## Task prompt
From the entries below, copy out all lines holding "will".
The data below:
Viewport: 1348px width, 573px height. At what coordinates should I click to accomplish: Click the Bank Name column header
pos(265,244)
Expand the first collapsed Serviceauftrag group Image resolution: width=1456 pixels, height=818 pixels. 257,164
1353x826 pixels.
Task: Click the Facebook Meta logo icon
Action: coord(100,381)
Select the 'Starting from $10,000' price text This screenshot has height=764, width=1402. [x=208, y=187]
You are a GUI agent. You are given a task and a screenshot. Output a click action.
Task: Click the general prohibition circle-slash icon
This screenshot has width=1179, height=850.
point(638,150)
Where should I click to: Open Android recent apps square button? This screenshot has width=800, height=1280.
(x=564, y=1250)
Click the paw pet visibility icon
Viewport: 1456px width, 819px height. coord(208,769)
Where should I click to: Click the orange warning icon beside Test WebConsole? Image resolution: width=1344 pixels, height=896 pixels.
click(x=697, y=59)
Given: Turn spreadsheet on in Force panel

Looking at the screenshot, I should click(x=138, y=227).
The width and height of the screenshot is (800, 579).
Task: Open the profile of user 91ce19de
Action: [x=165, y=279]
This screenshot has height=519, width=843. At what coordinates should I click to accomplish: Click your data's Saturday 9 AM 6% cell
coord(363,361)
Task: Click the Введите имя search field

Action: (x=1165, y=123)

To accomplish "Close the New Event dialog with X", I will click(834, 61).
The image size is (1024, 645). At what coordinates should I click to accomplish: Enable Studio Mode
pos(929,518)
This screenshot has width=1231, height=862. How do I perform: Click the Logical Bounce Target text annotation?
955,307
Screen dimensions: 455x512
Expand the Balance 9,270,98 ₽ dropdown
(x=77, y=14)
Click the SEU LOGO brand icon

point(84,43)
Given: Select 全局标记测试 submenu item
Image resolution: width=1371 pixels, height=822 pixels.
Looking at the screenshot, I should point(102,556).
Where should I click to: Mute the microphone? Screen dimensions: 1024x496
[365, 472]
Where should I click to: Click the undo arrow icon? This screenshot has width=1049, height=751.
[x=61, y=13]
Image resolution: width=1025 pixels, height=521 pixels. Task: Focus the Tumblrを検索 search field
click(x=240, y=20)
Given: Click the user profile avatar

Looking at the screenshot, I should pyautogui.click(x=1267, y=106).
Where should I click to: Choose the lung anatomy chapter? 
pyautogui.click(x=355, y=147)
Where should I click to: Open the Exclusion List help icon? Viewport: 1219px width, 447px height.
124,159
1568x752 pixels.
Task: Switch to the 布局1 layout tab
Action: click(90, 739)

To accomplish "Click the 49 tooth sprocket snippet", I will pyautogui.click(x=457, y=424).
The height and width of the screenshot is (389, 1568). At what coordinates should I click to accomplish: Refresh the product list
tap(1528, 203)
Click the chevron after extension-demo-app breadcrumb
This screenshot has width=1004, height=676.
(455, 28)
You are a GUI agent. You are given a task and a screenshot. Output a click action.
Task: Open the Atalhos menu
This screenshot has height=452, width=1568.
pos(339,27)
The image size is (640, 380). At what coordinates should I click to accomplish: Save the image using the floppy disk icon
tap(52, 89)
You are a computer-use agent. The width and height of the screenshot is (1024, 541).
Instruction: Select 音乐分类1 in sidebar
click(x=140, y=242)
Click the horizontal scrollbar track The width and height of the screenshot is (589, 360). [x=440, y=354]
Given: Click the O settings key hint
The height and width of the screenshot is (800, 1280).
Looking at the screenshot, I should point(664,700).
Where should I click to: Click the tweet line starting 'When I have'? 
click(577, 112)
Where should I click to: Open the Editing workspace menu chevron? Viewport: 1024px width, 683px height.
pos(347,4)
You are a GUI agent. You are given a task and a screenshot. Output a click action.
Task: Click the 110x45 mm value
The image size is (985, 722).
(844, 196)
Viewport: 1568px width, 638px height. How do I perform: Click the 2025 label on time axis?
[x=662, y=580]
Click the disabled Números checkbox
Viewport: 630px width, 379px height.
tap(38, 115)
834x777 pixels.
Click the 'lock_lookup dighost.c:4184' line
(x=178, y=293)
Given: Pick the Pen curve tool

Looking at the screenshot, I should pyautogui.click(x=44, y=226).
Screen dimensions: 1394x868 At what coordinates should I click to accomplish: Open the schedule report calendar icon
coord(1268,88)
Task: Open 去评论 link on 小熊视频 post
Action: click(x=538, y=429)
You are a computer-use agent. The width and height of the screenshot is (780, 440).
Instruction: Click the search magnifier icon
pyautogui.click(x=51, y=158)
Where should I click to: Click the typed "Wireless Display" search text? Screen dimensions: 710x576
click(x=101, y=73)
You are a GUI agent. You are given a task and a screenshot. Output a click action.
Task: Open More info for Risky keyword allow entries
End of The data.
## Answer box
To accomplish "Close the New Event dialog with X", I will click(834, 61).
To accomplish "Click the 49 tooth sprocket snippet", I will pyautogui.click(x=457, y=424).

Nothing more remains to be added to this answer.